Thanks for all the input guys, I think I found the boat I'm gonna go with.. It's a 20' Mirrocraft with an 8' beam. It has a running 55 Johnson on it (probably to small) down riggers, planer boards, and a bunch of other fishin stuff that I may get to use in the summer, or might sell to recoup some money. Guy only wants a grand for it so I think I'm gonna jump on it. You guys think that motor is way too small?


----------



## Timber (Jan 1, 2009)

Sampsons_owner said:


> Here is an ad for a Lund Alaskan boat only for 3k. Steve
> 
> http://nmi.craigslist.org/boa/2100904824.html


The boat has been sold. That was my boat for sale on craiglist It was so cheap
because I was just going to sell the boat. Ended up selling the the boat,, 75 hp 
Mariner, and shore lander trialer for $ 6000.00


----------



## Timber (Jan 1, 2009)

Jimw said:


> Thanks for all the input guys, I think I found the boat I'm gonna go with.. It's a 20' Mirrocraft with an 8' beam. It has a running 55 Johnson on it (probably to small) down riggers, planer boards, and a bunch of other fishin stuff that I may get to use in the summer, or might sell to recoup some money. Guy only wants a grand for it so I think I'm gonna jump on it. You guys think that motor is way too small?


I think the motor is propbably to small. With a couple men and all the gear you might be inder powered.


----------



## layedout (Dec 4, 2008)

that 55 will be on the small side for sure. But run it till you replace it. Getting to your destination isn't always about speed.


----------



## BFG (Mar 4, 2005)

> Getting to your destination isn't always about speed.


Big water + underpowered/overloaded boat = not good


----------



## TSS Caddis (Mar 15, 2002)

BFG said:


> Big water + underpowered/overloaded boat = not good


When dealing with large spaced apart waves, you definetly don't want to be underpowered when you have wave climbing to do. We had one time this year we were stuck messing with 5-6' swells where you'd need to goose it once in awhile to get the boat up and over. 

Had it in Alaska also one day. We were coming back to port dodging icebergs in some insane waves when a few times we'd come upon a wave/swell that the 115 would not climb, Tim would have to idle us and let the next wave come to us, ride the trough for a minute and then get a running start again. Wish I had pics, but it definetly was not time to be dinking with the camera. Can definetly say, a 23' boat feels way undersized in that scenario.


----------



## KLR (Sep 2, 2006)

Buy the 20 Mirrocraft and put this on it...

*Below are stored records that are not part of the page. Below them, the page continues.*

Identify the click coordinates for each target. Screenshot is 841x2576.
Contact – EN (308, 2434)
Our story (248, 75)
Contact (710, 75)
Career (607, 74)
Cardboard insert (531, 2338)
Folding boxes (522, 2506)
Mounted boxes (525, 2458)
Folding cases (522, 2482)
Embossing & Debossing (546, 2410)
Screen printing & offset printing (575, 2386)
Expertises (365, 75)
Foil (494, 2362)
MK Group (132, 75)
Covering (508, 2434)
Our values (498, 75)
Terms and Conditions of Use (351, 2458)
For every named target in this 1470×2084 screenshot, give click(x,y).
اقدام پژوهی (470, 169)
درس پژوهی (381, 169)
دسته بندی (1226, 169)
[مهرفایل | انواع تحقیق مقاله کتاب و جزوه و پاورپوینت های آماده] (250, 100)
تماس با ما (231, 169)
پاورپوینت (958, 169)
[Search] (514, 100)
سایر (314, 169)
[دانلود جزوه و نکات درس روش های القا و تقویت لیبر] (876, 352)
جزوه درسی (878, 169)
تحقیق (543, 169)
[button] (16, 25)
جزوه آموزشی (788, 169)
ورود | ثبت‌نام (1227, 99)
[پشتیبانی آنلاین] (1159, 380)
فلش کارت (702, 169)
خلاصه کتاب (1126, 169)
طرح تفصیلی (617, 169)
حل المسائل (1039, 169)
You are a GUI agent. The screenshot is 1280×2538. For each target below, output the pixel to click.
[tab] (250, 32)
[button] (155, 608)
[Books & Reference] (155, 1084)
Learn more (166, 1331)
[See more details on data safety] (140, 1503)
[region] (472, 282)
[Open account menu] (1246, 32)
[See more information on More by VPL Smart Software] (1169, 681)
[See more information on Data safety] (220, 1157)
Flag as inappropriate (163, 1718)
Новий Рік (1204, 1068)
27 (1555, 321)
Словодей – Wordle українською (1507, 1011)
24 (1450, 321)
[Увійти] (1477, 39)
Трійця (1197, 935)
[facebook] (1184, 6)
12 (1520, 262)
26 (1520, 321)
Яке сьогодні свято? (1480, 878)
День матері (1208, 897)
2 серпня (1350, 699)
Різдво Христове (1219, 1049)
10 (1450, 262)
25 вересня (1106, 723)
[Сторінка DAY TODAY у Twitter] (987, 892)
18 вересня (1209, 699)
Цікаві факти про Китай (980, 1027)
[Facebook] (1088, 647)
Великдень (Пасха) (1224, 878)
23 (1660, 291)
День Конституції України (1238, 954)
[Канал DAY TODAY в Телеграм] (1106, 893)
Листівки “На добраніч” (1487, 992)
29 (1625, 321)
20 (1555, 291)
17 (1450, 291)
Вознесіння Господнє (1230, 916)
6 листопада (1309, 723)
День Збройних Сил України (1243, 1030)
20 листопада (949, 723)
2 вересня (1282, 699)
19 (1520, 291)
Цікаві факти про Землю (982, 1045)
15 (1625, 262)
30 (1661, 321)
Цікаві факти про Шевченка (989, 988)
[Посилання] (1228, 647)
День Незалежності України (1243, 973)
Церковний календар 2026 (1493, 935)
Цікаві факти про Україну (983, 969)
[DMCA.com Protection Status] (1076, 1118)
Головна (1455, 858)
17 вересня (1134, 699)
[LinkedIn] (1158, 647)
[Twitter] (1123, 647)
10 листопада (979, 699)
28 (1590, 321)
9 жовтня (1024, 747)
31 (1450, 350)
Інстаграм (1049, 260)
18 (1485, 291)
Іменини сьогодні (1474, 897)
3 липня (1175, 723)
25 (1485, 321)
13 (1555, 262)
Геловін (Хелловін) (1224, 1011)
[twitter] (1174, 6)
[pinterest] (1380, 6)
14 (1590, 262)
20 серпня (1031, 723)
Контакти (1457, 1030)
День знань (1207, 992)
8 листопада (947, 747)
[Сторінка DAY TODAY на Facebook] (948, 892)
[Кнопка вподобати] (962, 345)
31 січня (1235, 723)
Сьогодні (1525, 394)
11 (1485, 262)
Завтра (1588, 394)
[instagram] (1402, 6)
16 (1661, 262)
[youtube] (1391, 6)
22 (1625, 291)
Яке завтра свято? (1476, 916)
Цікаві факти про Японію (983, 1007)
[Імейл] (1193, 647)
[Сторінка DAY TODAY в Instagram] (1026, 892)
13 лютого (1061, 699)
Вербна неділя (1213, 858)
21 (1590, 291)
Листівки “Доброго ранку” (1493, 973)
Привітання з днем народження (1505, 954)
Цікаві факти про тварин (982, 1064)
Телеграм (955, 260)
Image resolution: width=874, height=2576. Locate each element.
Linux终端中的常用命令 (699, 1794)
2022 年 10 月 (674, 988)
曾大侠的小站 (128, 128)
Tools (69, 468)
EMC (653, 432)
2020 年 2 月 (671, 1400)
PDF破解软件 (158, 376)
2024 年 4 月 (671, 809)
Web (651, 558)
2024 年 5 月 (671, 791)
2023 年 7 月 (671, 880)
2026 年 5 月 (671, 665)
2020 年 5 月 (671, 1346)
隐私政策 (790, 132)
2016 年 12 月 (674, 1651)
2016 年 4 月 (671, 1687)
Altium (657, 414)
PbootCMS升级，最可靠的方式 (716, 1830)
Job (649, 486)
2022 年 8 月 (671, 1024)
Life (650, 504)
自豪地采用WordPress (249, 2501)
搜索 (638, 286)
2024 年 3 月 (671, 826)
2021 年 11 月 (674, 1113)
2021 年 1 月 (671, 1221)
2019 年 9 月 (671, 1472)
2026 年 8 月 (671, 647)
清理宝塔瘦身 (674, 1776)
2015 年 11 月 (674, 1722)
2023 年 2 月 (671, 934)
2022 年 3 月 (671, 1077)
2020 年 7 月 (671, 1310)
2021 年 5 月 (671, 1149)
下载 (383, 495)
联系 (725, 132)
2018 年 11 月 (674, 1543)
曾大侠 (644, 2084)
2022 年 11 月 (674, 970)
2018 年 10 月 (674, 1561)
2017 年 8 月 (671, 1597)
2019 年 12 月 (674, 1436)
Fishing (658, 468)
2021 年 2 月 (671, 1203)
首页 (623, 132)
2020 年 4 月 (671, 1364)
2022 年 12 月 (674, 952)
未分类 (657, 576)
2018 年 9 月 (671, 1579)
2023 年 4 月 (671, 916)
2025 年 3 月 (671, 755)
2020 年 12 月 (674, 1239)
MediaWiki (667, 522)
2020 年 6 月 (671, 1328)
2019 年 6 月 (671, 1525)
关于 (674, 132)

http://cgi.ebay.com/ebaymotors/NEW-...8266464QQptZBoatQ5fPartsQ5fAccessoriesQ5fGear


----------



## TSS Caddis (Mar 15, 2002)

KLR said:


> Buy 20 Mirrocraft and put this on it...
> 
> http://cgi.ebay.com/ebaymotors/NEW-...8266464QQptZBoatQ5fPartsQ5fAccessoriesQ5fGear


That is a steal.


----------



## KLR (Sep 2, 2006)

Same shop where I bought my ride...they're tough to beat.


----------



## Jimw (Jul 8, 2009)

Well, picked up the boat tonight and got it thawing out in the shop. The motor on it fired right up, every thing seamed to check out with a little over 150psi on both cylinders, gonna sell the motor and put that money toward a newer bigger motor. Plan on starting to strip it out next week, hitting it with the sand blaster, and getting it in the paint booth by spring. Hopefully I'll remember to take pics through the process.. Thanks for the input guys!


----------